__Problem__. Below are the records; copy every line in them that holds the string "option".

__Data for analysis__.
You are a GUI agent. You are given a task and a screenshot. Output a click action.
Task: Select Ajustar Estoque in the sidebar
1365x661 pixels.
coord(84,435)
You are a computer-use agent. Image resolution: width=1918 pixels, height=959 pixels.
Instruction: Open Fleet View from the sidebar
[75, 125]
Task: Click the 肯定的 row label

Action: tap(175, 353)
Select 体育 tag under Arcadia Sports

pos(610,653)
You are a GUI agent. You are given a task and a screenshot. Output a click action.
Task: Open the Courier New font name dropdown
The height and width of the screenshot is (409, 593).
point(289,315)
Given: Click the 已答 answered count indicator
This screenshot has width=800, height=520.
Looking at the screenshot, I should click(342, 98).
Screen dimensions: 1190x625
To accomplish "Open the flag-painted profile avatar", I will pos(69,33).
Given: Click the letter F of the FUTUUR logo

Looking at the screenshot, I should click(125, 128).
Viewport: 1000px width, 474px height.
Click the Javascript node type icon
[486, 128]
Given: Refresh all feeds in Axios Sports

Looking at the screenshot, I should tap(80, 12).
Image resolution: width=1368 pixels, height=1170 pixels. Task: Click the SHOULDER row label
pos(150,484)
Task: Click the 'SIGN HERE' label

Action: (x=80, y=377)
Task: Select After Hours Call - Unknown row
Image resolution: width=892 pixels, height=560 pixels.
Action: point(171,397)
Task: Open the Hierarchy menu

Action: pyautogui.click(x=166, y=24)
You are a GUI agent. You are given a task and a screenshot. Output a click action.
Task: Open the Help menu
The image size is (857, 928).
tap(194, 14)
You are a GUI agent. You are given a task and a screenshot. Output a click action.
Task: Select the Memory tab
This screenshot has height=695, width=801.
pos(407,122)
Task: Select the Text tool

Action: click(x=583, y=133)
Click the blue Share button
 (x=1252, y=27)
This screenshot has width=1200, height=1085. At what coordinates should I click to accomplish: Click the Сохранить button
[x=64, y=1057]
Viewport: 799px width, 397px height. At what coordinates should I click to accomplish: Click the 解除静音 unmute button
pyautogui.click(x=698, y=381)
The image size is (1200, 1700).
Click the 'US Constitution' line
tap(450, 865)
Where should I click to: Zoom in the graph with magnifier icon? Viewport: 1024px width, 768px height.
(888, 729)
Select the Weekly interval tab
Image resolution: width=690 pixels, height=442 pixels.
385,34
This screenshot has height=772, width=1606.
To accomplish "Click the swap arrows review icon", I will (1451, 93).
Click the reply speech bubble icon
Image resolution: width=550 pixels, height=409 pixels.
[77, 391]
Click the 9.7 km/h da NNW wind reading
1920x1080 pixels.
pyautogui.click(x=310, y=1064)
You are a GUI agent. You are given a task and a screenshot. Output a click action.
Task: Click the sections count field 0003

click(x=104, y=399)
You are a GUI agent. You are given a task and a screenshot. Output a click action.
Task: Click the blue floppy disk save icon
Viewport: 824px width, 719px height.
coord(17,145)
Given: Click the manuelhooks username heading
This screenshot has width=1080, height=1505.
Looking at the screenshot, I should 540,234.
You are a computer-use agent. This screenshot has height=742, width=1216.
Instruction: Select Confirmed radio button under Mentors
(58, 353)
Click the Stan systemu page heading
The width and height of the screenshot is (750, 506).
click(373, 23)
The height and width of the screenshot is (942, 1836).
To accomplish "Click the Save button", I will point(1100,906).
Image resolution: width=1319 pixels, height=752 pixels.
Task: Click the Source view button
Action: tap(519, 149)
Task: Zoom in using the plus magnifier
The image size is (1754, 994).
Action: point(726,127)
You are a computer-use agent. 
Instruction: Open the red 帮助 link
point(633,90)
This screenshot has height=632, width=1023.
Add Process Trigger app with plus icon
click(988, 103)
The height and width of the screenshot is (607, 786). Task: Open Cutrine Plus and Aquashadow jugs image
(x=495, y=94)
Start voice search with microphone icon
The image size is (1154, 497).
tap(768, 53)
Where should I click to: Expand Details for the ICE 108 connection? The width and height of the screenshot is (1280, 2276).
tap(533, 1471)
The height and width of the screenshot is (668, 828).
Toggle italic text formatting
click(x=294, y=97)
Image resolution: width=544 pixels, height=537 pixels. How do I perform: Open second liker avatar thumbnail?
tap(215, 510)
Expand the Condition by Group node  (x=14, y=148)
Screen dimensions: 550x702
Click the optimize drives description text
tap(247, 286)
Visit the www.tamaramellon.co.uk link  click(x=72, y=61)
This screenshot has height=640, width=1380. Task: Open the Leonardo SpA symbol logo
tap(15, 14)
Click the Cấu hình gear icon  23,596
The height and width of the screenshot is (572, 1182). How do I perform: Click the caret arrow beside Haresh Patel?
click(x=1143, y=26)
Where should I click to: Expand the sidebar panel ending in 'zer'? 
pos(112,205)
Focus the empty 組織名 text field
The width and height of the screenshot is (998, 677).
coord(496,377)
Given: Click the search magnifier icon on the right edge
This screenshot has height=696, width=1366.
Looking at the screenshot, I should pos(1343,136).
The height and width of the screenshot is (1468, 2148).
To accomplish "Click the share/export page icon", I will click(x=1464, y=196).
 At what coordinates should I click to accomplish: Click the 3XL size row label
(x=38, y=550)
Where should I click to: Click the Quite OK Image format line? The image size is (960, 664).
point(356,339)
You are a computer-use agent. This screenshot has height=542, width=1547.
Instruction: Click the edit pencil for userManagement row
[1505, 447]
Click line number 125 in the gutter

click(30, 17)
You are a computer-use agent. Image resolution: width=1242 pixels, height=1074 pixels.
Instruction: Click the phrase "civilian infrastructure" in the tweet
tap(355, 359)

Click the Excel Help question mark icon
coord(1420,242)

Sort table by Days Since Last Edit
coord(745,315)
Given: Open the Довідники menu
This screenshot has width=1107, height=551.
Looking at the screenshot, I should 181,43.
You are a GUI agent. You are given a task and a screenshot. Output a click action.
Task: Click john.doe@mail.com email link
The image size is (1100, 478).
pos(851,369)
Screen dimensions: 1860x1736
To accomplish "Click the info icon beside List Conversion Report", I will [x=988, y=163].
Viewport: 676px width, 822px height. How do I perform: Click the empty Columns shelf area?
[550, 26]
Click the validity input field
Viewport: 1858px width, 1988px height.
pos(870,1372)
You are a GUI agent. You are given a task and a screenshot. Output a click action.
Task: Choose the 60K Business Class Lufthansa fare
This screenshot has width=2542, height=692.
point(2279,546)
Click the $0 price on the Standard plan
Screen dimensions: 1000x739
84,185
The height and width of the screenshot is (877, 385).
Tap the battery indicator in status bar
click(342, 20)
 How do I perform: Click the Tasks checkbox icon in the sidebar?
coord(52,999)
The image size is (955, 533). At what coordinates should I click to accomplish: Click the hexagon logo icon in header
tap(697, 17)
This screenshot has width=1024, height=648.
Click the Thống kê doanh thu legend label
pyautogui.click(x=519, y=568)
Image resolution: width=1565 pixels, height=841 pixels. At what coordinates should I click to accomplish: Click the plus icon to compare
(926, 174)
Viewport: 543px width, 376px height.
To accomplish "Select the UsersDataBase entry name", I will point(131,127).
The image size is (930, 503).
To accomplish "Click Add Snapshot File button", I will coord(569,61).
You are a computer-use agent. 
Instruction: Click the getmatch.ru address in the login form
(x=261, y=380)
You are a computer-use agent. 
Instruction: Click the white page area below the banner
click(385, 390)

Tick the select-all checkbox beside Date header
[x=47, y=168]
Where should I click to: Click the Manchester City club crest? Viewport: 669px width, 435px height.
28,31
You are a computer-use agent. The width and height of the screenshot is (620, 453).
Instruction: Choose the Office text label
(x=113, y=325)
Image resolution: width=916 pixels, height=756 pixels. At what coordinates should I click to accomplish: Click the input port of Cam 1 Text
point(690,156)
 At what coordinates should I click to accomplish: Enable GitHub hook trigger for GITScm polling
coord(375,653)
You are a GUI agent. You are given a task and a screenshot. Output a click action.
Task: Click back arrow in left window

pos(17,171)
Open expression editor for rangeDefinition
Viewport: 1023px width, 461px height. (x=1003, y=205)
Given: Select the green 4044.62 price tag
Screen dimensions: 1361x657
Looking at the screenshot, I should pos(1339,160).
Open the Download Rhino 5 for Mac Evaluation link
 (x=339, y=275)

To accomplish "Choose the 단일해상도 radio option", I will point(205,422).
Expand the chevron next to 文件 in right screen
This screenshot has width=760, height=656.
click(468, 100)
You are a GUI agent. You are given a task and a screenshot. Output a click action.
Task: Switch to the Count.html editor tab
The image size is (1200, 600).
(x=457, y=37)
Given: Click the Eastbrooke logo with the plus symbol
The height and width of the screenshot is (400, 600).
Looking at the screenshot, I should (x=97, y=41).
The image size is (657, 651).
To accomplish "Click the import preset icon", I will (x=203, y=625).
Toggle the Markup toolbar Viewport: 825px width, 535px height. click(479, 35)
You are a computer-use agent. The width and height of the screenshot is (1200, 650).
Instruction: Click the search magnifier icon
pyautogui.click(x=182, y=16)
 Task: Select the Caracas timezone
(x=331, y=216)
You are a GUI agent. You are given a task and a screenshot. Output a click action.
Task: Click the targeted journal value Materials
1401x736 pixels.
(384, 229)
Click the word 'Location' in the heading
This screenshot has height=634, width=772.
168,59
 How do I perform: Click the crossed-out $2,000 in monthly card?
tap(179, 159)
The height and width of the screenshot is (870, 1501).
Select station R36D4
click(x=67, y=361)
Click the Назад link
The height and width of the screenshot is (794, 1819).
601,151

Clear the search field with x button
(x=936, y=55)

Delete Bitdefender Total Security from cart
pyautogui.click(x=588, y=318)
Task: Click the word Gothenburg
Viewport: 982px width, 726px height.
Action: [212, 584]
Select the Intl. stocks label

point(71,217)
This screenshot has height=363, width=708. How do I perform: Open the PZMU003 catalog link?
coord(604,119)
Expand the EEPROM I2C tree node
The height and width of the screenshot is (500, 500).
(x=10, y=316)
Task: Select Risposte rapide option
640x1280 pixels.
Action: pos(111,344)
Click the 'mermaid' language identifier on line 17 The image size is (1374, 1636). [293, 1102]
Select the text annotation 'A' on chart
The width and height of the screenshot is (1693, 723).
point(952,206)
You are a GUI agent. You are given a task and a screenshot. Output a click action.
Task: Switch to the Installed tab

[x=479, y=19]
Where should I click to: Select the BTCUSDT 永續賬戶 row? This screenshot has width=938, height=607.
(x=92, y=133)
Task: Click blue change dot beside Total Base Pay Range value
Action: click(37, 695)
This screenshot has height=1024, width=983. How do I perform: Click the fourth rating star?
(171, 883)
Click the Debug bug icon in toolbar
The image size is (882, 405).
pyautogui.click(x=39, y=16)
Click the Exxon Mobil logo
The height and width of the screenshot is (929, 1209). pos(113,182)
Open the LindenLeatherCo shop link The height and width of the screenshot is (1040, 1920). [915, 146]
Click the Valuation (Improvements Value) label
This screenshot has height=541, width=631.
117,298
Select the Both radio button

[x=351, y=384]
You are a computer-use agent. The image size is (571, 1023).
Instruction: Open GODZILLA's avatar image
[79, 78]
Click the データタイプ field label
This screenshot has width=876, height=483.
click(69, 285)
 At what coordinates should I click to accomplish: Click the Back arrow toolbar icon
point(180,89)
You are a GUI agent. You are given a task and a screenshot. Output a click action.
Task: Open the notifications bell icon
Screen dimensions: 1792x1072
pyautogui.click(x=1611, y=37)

__Problem solution__.
To accomplish "Choose the 단일해상도 radio option", I will point(205,422).
Task: Select Risposte rapide option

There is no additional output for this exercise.